# GIVEN PROBLEM 1
Using the case summary below, decide whether each statement agrees with it. For each, answer yes or no and quote the words of the case summary that settle it. (a) The majority reversed the conviction and dismissed the case. (b) The majority decided the suppression question. (c) The State contended that Hintze failed to prove actual prejudice from the delay.

# DOCUMENT SEGMENT
|---|

Issue Plaintiff's Argument (State) Defendant's Argument (Hintze) Held
Whether the two‑year post‑filing prosecutorial delay violated the Sixth Amendment right to a speedy trial Delay was negligent/neutral, no bad faith, Hintze did not timely assert a speedy‑trial demand, and he failed to prove actual prejudice from the delay Delay (over two years after filing) triggered Barker; State to blame for delay; Hintze promptly sought counsel and invoked right after learning of the charge; delay caused prejudice (denial of parole/additional incarceration) Majority: Four Barker factors weigh for Hintze; Sixth Amendment violated; conviction reversed and case dismissed.
Whether officers unlawfully seized Hintze before he gave his name and whether there was reasonable suspicion to detain Encounter was a consensual level‑one contact; questioning and positioning were noncoercive (relying on Delgado/Drayton) and requesting a name was permissible Three uniformed officers positioned themselves and their bikes to block egress and asked accusatory questions before requesting name—constituted a seizure without reasonable suspicion Majority: did not reach suppression (decision unnecessary after speedy‑trial reversal). Dissent: would have found a seizure lacking reasonable suspicion and would reverse denial of suppression.

|---|

# DATA EXTRACT
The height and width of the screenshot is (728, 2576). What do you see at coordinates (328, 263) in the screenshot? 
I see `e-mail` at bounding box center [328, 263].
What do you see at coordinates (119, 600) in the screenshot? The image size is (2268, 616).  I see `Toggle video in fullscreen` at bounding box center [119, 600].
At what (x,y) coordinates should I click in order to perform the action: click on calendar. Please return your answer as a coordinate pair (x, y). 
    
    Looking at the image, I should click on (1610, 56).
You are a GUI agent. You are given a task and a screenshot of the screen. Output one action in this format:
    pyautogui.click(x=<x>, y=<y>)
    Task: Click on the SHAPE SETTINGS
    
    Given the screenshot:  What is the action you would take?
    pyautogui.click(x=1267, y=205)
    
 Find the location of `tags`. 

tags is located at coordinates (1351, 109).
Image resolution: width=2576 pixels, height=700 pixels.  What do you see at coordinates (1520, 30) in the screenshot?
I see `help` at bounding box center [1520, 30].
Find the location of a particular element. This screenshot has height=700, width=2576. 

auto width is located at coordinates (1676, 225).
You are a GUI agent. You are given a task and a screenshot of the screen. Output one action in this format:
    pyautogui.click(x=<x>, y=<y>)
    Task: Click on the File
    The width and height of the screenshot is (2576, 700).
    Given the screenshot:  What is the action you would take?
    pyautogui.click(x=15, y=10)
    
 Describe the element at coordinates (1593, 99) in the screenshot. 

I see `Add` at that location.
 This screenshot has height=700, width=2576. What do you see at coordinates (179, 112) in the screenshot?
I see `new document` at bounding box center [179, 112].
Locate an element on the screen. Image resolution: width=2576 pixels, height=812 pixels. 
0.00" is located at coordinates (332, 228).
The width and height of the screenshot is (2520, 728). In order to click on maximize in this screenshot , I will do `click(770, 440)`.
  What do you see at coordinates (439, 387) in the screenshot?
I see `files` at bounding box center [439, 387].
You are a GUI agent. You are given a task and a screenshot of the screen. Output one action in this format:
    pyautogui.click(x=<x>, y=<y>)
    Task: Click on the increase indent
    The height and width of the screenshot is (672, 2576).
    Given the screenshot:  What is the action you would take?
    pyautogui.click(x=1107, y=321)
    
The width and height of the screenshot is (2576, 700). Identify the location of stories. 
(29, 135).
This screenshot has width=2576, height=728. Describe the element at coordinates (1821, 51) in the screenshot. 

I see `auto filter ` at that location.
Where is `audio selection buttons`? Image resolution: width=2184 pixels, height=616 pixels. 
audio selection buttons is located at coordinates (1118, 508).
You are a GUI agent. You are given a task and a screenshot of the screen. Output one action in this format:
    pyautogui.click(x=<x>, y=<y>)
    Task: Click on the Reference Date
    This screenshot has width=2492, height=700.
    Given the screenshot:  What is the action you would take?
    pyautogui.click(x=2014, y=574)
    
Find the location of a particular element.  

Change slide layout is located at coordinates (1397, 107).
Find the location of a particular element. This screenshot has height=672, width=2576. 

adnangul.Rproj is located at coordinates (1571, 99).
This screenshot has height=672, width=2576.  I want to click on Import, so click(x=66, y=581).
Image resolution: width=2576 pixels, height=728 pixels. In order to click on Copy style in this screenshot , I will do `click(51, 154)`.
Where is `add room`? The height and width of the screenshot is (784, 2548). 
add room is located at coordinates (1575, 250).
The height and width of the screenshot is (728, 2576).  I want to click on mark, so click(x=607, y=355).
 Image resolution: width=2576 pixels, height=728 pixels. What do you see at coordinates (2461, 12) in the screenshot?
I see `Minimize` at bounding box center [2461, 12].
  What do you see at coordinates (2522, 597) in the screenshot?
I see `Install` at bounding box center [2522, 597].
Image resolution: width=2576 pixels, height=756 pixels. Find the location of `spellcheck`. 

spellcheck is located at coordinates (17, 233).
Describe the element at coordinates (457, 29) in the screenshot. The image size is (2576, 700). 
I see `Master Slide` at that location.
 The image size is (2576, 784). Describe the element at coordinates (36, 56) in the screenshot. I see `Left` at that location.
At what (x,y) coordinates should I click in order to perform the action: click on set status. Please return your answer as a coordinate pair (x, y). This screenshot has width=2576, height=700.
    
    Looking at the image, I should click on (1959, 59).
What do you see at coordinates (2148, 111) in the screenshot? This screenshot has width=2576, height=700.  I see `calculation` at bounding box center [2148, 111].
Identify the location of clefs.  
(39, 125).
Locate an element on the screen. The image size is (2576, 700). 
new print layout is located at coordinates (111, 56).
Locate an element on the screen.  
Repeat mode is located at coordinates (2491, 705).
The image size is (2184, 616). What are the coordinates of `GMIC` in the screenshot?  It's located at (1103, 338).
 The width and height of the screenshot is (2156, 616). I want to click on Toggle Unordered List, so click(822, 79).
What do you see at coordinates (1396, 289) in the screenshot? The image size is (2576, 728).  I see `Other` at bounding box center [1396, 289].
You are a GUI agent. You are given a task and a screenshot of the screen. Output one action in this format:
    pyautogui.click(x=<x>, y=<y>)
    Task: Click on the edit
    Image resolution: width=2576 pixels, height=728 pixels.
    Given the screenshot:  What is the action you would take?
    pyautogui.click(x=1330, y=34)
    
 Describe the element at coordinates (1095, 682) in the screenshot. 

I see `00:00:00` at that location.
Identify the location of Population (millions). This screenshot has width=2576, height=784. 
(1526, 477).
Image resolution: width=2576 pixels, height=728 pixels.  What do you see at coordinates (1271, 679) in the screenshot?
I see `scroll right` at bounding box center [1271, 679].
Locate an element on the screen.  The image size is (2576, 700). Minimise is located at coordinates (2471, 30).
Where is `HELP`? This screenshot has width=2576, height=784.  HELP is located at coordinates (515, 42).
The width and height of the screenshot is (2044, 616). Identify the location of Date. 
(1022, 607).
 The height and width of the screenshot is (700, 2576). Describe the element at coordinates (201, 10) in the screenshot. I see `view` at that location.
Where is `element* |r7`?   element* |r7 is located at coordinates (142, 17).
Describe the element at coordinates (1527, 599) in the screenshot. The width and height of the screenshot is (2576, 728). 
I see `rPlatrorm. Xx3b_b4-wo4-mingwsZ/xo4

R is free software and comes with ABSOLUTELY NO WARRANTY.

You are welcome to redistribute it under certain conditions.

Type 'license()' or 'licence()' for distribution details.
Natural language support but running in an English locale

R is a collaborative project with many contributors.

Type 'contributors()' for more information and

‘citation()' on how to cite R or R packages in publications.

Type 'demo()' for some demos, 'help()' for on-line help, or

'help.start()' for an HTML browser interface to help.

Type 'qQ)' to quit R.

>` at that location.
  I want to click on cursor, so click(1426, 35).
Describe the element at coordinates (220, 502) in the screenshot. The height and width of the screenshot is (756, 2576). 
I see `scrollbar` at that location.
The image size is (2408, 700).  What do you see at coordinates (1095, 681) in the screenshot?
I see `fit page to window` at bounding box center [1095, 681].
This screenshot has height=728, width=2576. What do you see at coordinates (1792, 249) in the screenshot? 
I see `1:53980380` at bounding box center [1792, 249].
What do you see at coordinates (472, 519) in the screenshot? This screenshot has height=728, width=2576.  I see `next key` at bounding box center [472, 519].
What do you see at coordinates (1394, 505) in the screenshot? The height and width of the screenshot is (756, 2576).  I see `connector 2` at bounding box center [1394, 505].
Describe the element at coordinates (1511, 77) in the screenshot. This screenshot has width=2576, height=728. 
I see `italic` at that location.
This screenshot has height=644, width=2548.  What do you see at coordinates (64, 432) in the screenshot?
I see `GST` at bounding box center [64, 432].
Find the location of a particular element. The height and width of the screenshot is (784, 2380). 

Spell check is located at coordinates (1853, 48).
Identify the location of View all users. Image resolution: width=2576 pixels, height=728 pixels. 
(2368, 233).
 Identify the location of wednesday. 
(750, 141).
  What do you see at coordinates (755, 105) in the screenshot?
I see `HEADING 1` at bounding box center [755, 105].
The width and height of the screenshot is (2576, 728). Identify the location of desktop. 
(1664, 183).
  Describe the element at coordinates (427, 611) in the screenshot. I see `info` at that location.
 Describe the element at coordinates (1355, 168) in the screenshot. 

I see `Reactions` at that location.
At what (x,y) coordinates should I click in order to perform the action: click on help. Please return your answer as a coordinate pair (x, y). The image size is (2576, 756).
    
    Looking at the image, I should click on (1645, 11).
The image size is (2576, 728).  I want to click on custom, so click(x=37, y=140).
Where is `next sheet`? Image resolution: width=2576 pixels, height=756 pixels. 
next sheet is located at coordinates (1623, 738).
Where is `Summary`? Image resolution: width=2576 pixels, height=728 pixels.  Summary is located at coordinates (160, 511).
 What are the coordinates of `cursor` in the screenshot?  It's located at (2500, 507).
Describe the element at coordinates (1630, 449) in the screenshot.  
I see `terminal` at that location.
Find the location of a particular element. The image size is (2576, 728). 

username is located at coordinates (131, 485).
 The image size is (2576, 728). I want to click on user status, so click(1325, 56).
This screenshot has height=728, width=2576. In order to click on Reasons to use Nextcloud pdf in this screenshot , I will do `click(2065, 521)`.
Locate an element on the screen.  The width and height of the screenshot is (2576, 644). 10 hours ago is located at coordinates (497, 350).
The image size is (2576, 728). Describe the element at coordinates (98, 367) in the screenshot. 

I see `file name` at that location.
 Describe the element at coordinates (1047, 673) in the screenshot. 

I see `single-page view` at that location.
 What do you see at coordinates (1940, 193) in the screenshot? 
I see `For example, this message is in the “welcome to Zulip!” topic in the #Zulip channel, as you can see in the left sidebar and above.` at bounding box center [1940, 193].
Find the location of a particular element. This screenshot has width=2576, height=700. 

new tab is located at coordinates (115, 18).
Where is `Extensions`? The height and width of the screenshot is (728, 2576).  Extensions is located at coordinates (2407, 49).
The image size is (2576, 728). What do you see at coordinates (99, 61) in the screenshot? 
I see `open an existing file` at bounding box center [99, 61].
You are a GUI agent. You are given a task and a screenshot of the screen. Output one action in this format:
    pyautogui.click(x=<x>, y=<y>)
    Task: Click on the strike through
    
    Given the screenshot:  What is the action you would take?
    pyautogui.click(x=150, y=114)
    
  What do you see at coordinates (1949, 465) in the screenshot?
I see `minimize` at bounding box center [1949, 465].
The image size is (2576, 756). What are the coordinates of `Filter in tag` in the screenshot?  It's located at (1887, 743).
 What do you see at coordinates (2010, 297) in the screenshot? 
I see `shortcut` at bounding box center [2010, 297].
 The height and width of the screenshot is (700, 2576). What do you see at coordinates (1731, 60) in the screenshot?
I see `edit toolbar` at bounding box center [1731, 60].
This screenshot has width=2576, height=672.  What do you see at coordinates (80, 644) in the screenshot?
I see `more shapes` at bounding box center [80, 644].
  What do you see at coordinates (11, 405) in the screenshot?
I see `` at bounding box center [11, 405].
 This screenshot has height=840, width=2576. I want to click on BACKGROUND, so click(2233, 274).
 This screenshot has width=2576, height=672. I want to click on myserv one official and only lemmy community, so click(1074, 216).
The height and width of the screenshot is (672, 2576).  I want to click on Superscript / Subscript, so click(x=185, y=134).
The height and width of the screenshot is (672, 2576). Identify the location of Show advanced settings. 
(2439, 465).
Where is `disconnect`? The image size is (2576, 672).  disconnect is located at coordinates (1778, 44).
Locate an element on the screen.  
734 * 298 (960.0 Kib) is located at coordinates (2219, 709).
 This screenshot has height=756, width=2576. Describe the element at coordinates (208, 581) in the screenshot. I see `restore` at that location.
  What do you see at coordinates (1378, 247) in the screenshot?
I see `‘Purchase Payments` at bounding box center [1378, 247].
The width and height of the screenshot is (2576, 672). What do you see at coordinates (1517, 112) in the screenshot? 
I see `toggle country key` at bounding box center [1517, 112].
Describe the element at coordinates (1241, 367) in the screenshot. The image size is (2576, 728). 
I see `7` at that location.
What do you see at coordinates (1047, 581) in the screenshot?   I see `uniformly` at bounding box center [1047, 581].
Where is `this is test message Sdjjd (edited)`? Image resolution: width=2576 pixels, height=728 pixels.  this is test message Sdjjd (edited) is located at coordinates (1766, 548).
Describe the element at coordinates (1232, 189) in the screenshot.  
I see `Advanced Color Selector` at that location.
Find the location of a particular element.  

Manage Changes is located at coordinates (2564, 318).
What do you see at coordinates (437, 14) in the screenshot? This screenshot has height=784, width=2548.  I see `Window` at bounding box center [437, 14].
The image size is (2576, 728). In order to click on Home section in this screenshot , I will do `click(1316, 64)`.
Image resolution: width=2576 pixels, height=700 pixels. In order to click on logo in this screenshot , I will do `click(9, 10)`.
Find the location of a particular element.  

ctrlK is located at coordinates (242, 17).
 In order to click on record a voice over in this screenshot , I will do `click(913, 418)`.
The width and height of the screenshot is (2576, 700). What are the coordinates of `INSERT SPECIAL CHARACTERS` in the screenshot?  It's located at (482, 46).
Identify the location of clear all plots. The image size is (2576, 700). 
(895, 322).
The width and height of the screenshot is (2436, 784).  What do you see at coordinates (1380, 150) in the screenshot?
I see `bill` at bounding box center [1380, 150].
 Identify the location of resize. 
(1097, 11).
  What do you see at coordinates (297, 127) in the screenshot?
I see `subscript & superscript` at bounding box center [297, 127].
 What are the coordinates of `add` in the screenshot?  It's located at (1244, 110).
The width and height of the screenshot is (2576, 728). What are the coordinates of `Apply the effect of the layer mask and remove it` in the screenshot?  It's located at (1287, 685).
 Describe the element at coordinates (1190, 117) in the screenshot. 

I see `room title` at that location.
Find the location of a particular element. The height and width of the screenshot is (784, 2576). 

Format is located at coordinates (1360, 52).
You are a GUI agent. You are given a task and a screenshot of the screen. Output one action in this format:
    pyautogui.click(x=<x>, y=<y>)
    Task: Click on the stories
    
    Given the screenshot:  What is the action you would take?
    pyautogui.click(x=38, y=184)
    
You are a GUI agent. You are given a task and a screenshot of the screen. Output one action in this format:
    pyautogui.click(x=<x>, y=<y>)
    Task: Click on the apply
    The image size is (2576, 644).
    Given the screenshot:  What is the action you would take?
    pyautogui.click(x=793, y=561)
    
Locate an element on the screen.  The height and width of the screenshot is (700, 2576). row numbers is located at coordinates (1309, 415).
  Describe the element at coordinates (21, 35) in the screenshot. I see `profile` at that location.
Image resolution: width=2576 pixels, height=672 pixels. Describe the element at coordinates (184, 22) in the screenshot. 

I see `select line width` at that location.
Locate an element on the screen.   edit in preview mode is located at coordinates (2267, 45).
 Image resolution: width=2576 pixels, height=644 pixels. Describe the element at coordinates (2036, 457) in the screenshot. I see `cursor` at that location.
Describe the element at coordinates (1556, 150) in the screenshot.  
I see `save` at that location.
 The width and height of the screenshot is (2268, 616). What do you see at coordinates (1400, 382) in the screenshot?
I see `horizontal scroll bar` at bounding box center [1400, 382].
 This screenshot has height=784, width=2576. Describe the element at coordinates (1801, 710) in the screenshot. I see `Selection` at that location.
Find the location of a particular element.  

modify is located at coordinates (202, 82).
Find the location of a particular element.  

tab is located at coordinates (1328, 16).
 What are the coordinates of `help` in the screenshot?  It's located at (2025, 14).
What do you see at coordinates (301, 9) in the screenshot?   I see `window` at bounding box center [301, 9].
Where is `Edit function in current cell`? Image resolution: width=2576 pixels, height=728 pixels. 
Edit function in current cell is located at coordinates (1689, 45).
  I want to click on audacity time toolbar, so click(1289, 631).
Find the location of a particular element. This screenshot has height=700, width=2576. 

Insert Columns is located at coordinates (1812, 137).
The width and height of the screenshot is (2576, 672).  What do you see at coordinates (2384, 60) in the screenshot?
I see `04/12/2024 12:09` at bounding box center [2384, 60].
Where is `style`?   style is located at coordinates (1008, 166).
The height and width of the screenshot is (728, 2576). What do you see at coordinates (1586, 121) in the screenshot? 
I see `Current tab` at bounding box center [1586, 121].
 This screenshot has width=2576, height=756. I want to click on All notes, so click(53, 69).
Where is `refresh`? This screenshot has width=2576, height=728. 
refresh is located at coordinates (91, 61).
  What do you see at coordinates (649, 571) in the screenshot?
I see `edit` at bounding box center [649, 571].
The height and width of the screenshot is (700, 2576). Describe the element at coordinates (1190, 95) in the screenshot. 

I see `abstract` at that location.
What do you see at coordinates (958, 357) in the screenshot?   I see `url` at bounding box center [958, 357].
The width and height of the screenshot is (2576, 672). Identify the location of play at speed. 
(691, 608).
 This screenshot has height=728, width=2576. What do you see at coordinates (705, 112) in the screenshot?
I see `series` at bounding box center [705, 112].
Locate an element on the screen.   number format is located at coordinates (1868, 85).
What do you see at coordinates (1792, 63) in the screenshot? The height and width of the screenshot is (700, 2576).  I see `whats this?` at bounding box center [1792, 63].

|---|

# GIVEN PROBLEM 2
Write out the part of the entries that opens with their first line and closes with the line containing "What do you see at coordinates (119, 600)", both ends included.

# FINISHED ANSWER 1
(a) Yes: "conviction reversed and case dismissed"
(b) No: "did not reach suppression"
(c) Yes: "he failed to prove actual prejudice from the delay"

# FINISHED ANSWER 2
The height and width of the screenshot is (728, 2576). What do you see at coordinates (328, 263) in the screenshot? 
I see `e-mail` at bounding box center [328, 263].
What do you see at coordinates (119, 600) in the screenshot? The image size is (2268, 616).  I see `Toggle video in fullscreen` at bounding box center [119, 600].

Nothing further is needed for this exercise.